Miss Betsy Tapp awoke after not more than one hour of fitful sleep. The door to the garage apartment shook under the tattoo of a heavy fist. Miss Tapp's heart thudded somewhere inside her thirty-eight-inch bosom. She lay rigid in darkness penetrated only by the glimmer of a distant street light.

The knocking ceased. Boards creaked on the platform outside the door. A face appeared at the window, a face in complete shadow except for two eyes that glowed with greenish light.

Miss Tapp, unaware of the disarray of her nightgown, sat upright. The alarm clock on the floor by the bed clacked in the stillness. The tap in the kitchen cubicle dripped. Timbers, contracting in the cool of early morning, popped faintly.
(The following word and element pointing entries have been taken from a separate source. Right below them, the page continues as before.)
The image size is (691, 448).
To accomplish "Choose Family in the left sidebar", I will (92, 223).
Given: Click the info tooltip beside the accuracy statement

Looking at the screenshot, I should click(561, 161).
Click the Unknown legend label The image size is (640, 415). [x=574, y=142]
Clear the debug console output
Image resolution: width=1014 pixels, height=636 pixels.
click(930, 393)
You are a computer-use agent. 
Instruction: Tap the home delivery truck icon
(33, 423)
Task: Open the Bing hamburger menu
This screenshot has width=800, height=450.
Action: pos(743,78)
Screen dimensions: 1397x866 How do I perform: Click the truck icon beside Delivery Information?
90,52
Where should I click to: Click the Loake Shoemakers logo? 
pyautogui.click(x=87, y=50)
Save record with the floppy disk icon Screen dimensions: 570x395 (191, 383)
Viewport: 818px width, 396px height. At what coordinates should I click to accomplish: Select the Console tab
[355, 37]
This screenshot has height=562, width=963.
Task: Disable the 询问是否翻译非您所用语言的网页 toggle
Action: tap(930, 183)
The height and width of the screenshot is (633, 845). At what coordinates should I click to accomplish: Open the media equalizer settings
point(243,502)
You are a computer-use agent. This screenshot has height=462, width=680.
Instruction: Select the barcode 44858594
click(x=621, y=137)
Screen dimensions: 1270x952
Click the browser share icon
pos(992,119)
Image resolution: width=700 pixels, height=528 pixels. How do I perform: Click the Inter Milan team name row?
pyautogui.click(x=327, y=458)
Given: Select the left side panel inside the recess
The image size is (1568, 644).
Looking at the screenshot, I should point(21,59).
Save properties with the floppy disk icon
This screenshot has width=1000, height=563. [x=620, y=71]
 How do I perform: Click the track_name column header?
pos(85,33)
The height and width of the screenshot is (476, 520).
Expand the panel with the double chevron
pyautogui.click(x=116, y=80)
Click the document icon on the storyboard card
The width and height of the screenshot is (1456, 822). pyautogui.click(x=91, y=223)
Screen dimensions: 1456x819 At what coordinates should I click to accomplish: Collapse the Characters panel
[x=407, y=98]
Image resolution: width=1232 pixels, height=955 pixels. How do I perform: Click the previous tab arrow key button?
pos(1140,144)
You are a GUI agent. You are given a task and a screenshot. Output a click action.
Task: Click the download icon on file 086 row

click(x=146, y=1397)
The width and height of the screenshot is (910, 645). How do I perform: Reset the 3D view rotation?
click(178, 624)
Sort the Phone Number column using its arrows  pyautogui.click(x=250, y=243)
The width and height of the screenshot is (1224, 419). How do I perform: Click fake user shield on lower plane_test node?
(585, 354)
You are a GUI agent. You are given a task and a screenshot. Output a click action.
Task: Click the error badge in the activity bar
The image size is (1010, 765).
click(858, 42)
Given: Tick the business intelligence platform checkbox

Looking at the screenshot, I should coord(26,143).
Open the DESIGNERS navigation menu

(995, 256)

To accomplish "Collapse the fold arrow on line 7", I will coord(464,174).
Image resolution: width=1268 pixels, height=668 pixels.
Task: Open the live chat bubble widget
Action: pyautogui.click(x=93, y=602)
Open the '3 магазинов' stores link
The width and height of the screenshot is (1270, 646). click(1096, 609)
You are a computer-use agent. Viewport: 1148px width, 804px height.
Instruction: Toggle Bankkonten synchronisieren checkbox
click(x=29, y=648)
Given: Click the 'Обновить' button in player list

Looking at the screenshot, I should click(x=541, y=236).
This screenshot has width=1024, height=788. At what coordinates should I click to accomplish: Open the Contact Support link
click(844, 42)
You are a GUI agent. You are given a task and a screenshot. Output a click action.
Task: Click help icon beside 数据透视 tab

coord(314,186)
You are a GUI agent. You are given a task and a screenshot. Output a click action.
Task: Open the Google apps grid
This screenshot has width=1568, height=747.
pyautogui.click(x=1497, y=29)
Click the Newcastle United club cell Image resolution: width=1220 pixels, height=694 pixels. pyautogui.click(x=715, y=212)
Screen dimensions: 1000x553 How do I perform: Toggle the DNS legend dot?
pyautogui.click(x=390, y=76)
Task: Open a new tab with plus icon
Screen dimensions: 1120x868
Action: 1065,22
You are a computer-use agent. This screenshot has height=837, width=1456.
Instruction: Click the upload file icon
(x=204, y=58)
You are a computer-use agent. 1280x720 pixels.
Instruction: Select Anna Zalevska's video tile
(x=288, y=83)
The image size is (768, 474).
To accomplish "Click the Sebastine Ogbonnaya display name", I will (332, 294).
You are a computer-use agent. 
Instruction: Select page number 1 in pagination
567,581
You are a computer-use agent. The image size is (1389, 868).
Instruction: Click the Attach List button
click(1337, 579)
"I need to marry you," the face said. "I was wrong tonight. Forgive me."

"Fred?" Miss Tapp gasped in sudden joy.

"Open the portal," Fred said.

Wrenching metal curlers from her permanently waved hair, Miss Tapp bounded to the door. She released the catch and threw herself at the figure on the landing. Fred purred, "I want to marry you. I was wrong tonight. Forgive me."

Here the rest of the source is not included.